Et pourtant, ils jouent. Comme Hélène qui n’a « pas arrêté depuis juillet 2016 », tient toujours à « avoir le bonus du jour » (500 points pour le premier Pokéstop et autant pour la première capture) et se voit bien continuer longtemps « si le contenue évolue vite et de manière communautaire ». Comme Florent que l’apparition des raids a « motivé à ressortir malgré la chaleur en plein soleil ». Comme Pauline dont la pratique est plus assidue « quand il y a des bonus spéciaux ou des Pokémons assez rares qui “popent” en masse » mais ne voit pas pourquoi elle arrêterait pour l’instant.

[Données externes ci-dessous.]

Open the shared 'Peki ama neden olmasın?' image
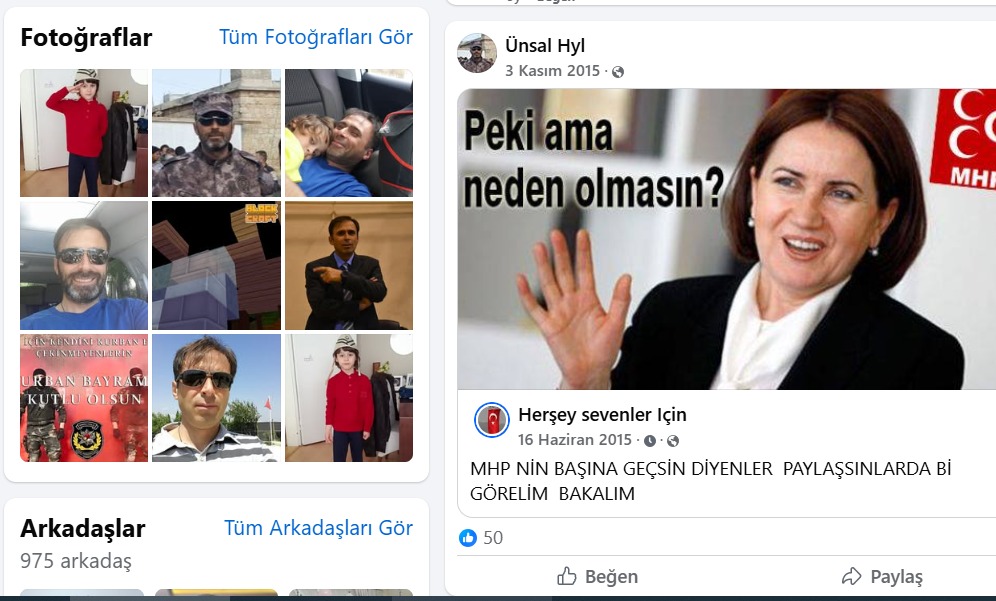 [x=726, y=239]
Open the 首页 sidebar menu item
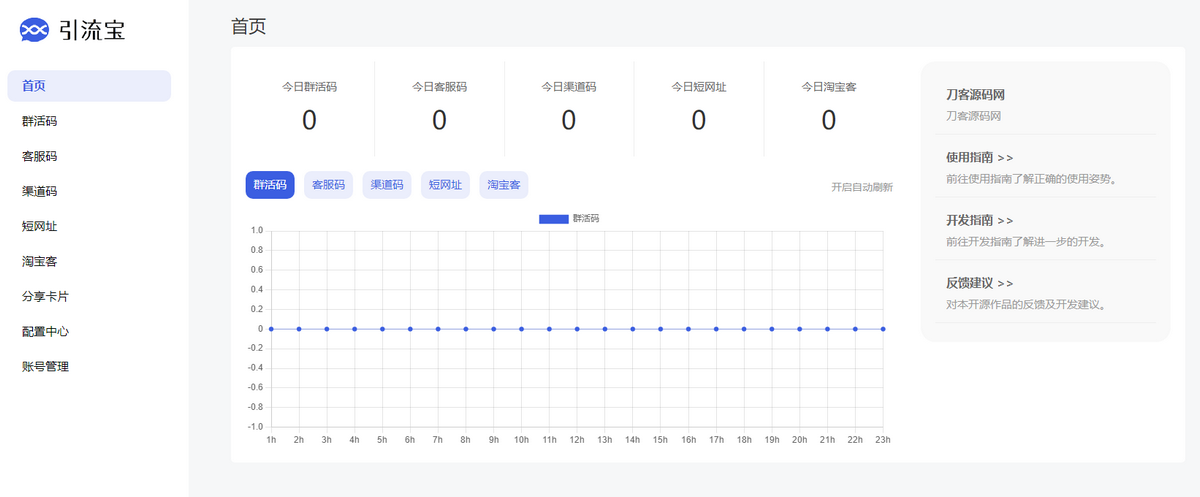The width and height of the screenshot is (1200, 497). tap(89, 86)
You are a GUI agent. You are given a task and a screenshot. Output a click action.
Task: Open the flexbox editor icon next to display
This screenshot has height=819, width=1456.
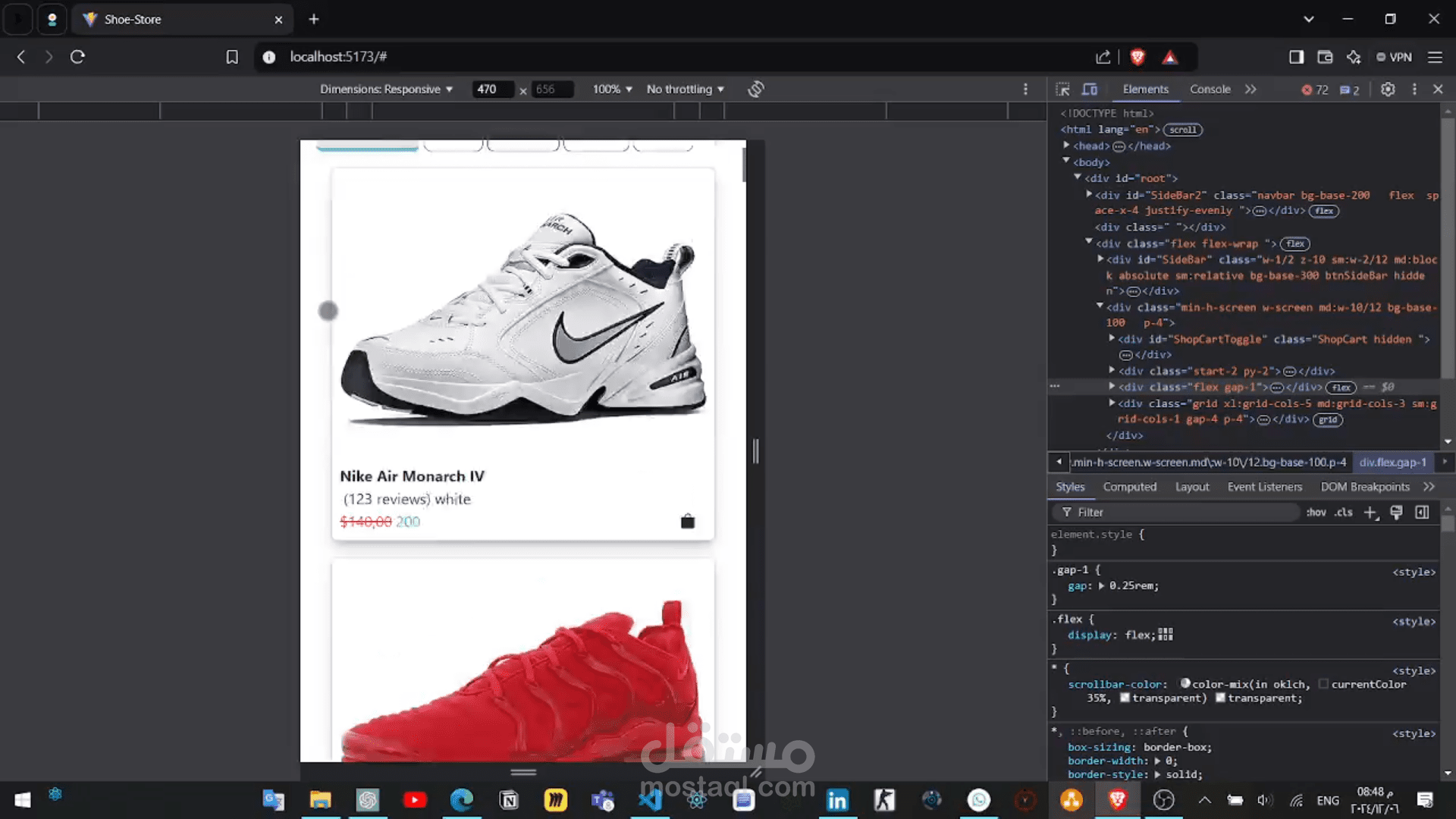tap(1166, 635)
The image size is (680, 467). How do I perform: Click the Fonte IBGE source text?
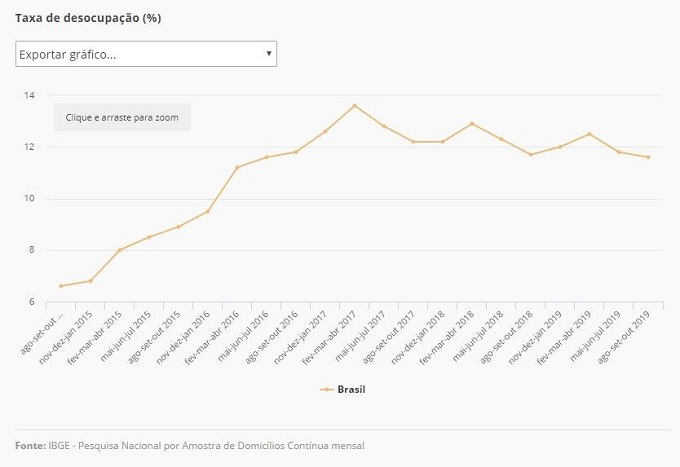[x=190, y=445]
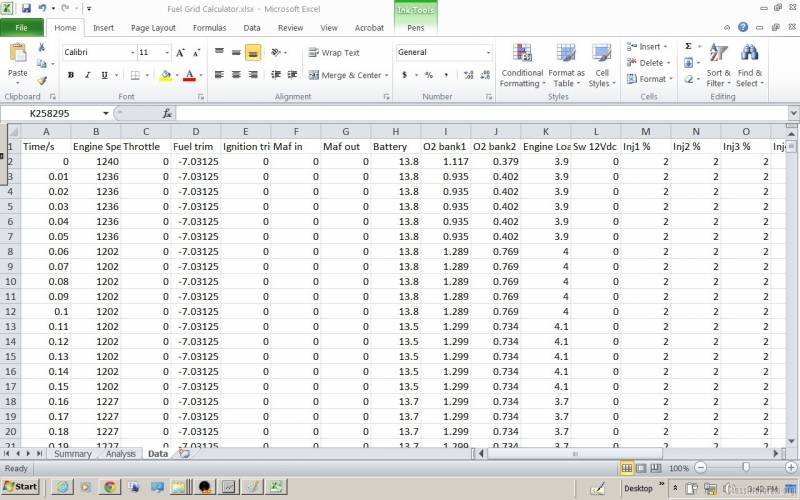Click the AutoSum sigma icon
The image size is (800, 500).
[688, 46]
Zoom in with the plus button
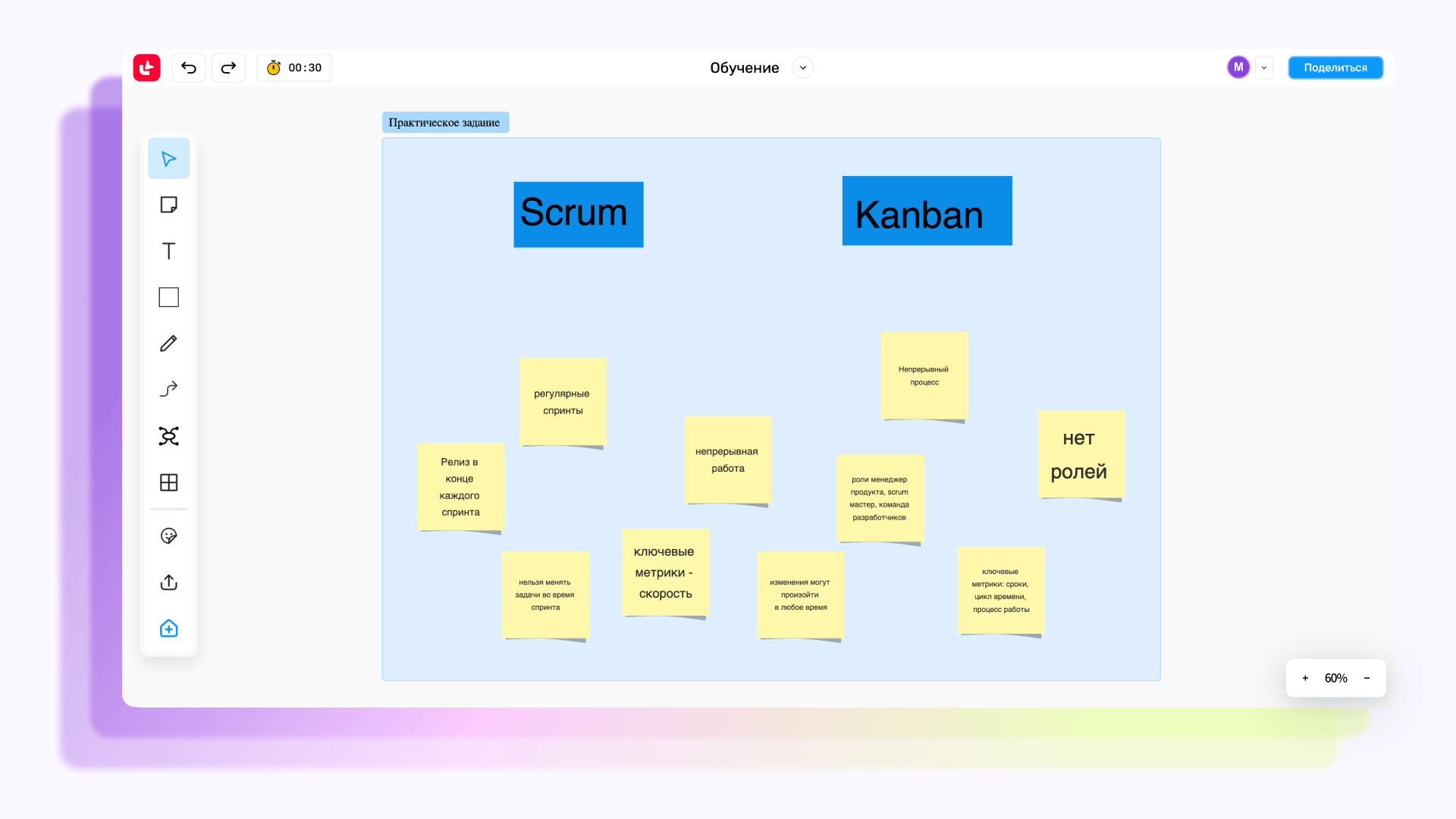 [1305, 678]
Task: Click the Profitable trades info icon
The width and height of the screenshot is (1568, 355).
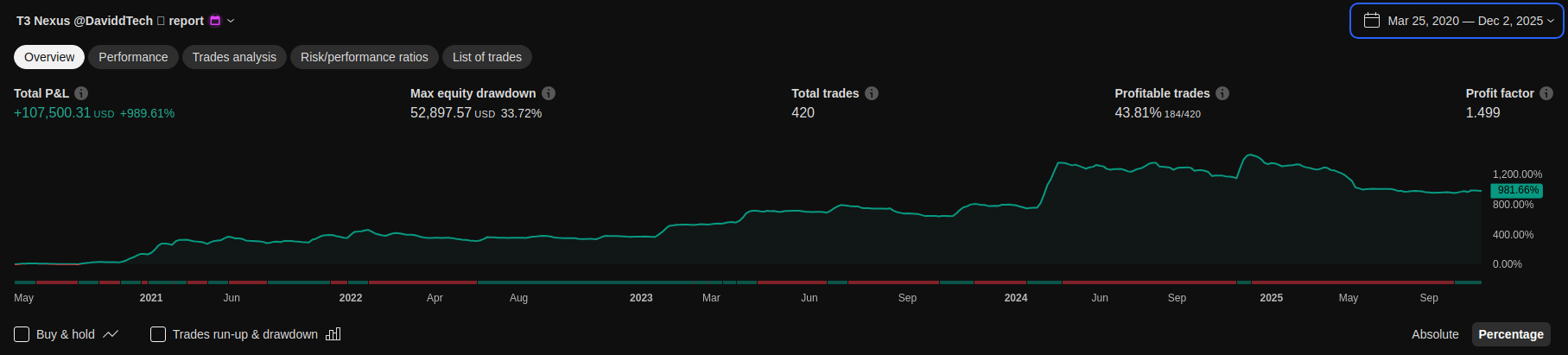Action: tap(1222, 93)
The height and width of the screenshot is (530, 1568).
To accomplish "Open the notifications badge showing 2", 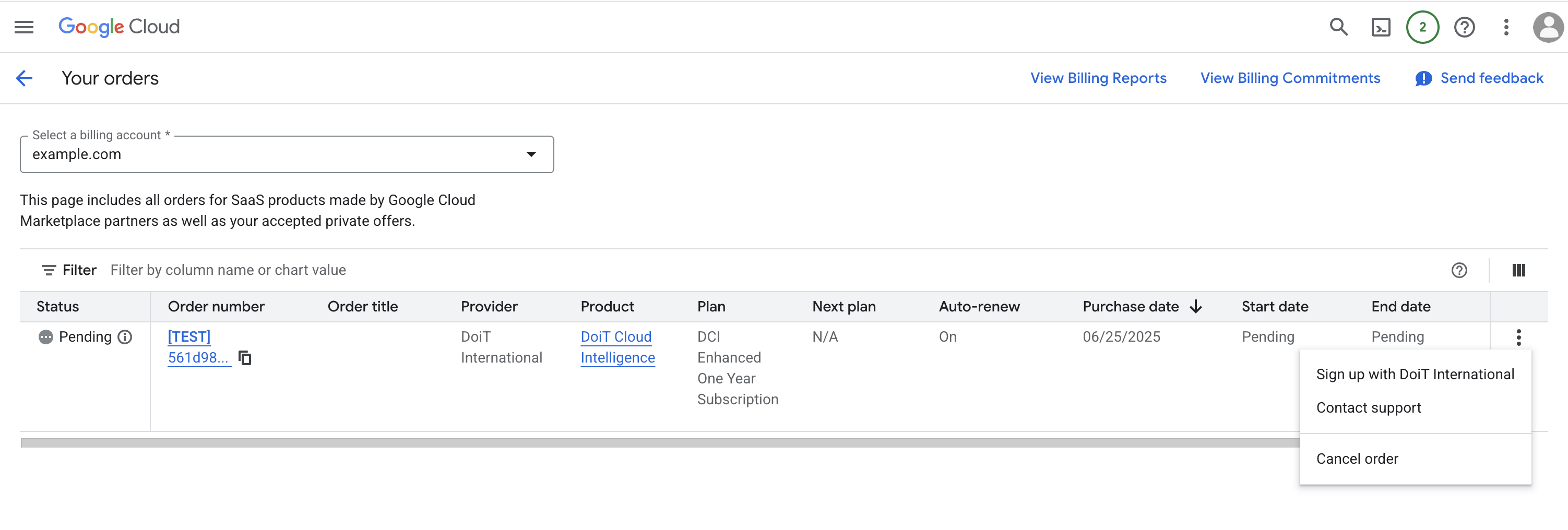I will 1422,27.
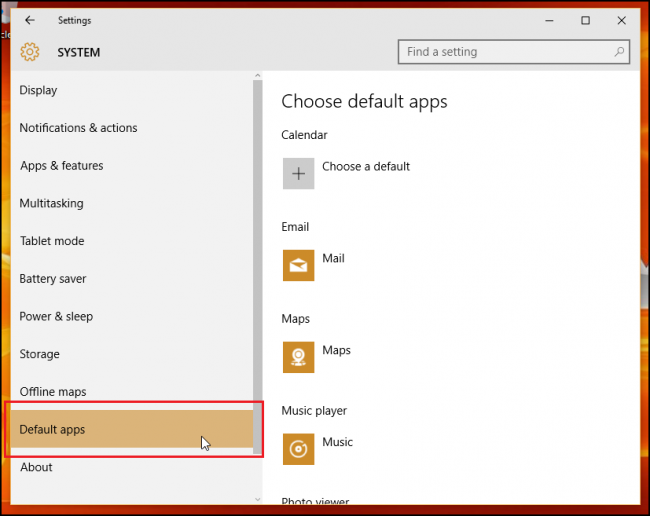Select Offline maps in the sidebar
The image size is (650, 516).
(53, 392)
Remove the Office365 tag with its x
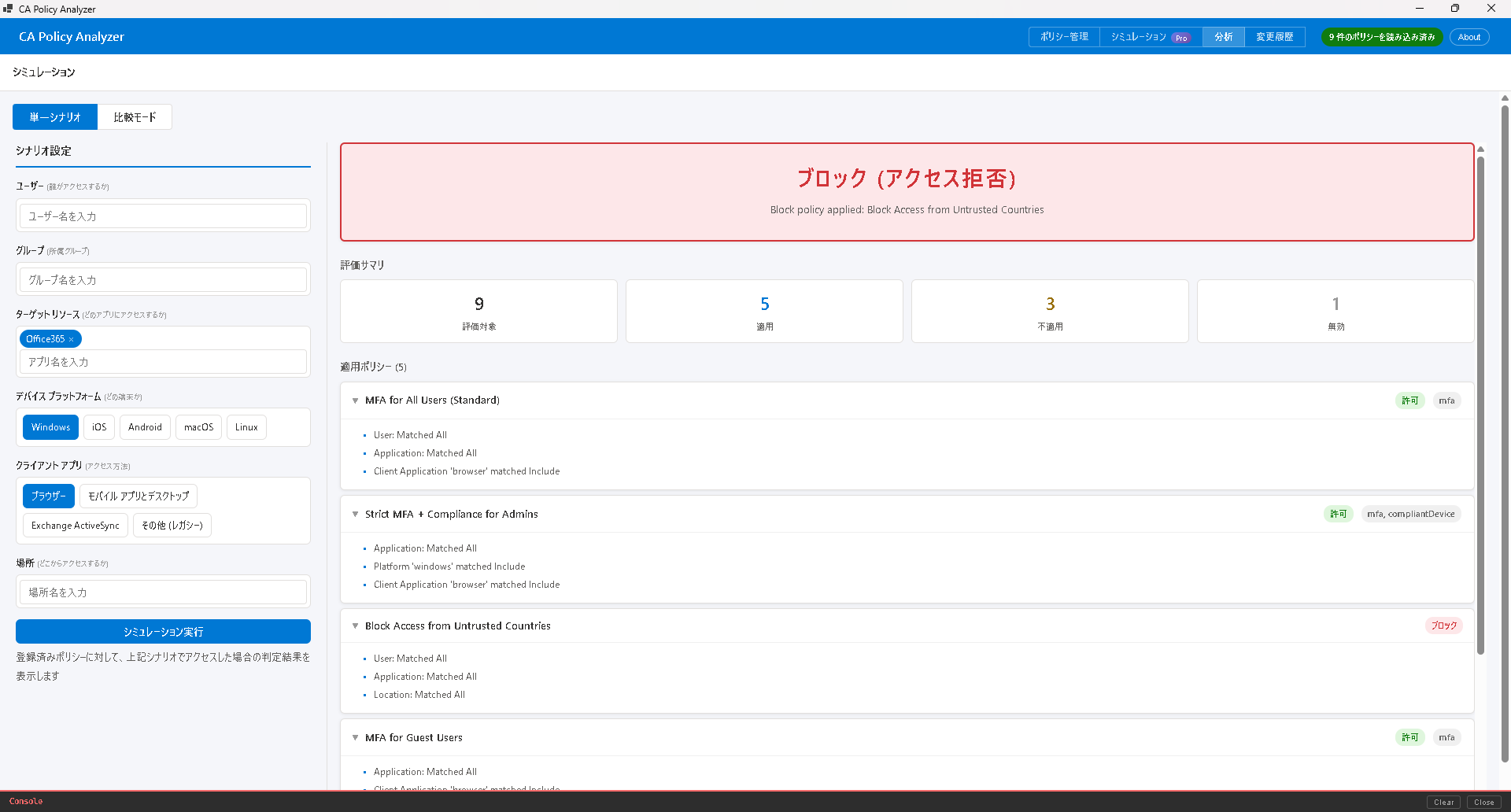 point(72,339)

David, lui, a une théorie : « Pokémon Go élargit la perception sur les manières dont on peut entrer en relation avec son environnement et sa ville. Ces beaux petits monstres au-dessus de notre réalité peuvent insuffler de l’imaginaire dans un quotidien un peu bancal. La capacité des Pokémons à apparaître n’importe où est aussi un rappel du côté construit et arbitraire de concepts comme la propriété privée et les frontières nationales. » Et puis, « pendant le dernier solstice, [il a] attrapé un Typhlosion qui était vraiment cool ».
Virginie, elle, joue « beaucoup moins que l’été dernier (où je me suis surprise à aller me promener de nuit à la Villette quand je sortais dans les parages) » mais quand même quotidiennement. « Je fais partie des gens qui aiment bien finir les choses, dit-elle, alors j’aimerais les avoir tous. » C’est déjà une bonne raison de continuer.